Abstract

Objective: To compare the safety and efficacy of Varisolve® 1% polidocanol microfoam sclerosant with alternative treatments for patients with varicose veins and trunk vein incompetence. Methods: An open-label, multicentre, prospective trial of 710 patients randomized to receive either Varisolve® or alternative treatment (surgery or sclerotherapy). The endpoint was ultrasound-determined occlusion of trunk vein(s) and elimination of reflux, analysed against a non-inferiority hypothesis. Results: Overall, non-inferiority was demonstrated with 83.4% efficacy for Varisolve® compared with 88.1% for alternative treatment at three months, and the corresponding magnitudes were 78.9 and 80.4% at 12 months. Surgery was superior to Varisolve®, but the success rate of 68.2% for Varisolve® (surgery 87.2%) was poor compared with 93.8% success for Varisolve® achieved in those randomized to Varisolve® or sclerotherapy.
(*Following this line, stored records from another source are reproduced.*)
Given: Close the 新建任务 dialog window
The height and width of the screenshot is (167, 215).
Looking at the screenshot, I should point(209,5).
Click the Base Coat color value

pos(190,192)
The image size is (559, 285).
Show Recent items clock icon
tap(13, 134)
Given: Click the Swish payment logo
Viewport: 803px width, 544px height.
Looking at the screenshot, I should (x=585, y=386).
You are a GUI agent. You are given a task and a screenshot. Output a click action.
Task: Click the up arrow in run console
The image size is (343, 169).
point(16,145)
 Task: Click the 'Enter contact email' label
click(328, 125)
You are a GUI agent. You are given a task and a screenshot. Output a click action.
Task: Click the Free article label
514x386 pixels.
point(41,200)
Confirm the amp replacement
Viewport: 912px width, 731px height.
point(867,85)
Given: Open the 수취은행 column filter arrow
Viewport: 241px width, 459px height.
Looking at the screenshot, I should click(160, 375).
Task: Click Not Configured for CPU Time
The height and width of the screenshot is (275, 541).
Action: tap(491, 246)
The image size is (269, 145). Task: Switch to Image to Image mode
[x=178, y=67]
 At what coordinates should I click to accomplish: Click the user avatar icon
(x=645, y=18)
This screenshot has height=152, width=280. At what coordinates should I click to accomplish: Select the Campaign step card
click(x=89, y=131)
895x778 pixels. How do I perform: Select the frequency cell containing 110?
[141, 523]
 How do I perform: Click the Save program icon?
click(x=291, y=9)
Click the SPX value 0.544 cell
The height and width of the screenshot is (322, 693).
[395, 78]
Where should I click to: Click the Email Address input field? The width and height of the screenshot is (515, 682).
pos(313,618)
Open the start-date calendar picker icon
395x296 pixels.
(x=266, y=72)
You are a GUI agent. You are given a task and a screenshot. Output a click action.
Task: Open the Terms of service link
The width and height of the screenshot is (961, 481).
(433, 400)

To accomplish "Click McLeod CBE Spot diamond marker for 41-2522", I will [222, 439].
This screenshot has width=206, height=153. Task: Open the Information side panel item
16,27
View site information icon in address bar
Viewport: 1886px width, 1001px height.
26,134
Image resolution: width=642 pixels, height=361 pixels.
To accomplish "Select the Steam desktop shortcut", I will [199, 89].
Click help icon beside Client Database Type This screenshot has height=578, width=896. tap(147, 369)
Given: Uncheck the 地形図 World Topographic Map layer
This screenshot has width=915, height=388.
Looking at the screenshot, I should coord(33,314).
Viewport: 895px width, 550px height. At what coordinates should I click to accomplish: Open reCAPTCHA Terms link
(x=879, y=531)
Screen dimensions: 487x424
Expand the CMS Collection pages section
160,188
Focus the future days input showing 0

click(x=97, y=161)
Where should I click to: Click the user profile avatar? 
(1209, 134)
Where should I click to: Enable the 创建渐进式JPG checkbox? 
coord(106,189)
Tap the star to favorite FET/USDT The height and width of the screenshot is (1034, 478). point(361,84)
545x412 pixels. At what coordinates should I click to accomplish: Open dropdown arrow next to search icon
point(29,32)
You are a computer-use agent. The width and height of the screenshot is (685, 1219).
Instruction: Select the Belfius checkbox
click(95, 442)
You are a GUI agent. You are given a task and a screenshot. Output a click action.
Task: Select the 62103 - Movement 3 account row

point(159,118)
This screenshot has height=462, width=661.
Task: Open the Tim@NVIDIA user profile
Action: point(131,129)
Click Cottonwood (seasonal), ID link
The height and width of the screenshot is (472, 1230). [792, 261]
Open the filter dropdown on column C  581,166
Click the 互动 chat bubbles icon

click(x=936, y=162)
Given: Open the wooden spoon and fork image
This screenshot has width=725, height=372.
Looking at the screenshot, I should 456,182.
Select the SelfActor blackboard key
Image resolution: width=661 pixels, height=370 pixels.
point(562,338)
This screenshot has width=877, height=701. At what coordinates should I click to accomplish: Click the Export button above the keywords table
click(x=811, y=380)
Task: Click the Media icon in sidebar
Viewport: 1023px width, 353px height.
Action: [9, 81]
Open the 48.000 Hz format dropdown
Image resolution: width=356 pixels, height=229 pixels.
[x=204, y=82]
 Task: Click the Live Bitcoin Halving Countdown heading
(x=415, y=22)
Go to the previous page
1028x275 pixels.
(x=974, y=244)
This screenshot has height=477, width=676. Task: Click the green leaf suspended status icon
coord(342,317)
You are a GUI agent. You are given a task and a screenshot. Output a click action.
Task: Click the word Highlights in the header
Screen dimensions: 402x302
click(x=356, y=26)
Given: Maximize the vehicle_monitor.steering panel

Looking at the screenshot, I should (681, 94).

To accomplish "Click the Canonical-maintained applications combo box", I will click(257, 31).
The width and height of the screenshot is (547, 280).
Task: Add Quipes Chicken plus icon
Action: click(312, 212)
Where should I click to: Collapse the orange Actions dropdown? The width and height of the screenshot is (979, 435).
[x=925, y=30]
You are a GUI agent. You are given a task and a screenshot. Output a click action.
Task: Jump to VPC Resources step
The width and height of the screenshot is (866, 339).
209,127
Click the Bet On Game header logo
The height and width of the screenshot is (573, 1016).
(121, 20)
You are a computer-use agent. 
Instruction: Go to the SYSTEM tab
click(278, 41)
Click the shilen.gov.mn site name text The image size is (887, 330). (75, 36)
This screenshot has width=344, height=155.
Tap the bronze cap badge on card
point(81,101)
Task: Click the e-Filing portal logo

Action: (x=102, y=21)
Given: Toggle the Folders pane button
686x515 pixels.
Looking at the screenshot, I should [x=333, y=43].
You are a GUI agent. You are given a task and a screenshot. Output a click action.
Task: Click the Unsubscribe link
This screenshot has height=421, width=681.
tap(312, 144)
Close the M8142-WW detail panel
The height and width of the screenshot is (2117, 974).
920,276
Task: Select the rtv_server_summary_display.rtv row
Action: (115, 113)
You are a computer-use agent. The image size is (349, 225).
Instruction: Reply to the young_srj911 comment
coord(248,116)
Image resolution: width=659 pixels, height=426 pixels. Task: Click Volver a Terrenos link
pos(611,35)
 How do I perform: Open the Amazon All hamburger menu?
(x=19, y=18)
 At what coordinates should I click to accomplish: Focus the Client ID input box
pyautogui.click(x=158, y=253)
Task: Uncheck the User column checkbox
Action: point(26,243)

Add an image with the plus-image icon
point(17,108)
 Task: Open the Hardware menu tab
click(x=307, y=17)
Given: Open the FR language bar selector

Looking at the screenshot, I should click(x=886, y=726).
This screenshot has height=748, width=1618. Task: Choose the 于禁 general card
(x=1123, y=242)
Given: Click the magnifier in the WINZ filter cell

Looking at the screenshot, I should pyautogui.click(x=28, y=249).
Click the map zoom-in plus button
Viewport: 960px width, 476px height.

Varisolve® was superior to sclerotherapy at 12 months ( P = 0.001). Deep vein thrombosis occurred in 11/437 (2.5%) after Varisolve®, in 1/125 (0.8%) after sclerotherapy and in none after surgery. No pulmonary emboli were detected. Conclusion: Overall, Varisolve® was non-inferior to alternative treatment. Surgery was more efficacious, but Varisolve® caused less pain and patients returned to normal more quickly. The Varisolve® technique is a useful additional treatment for varicose veins and trunk vein incompetence.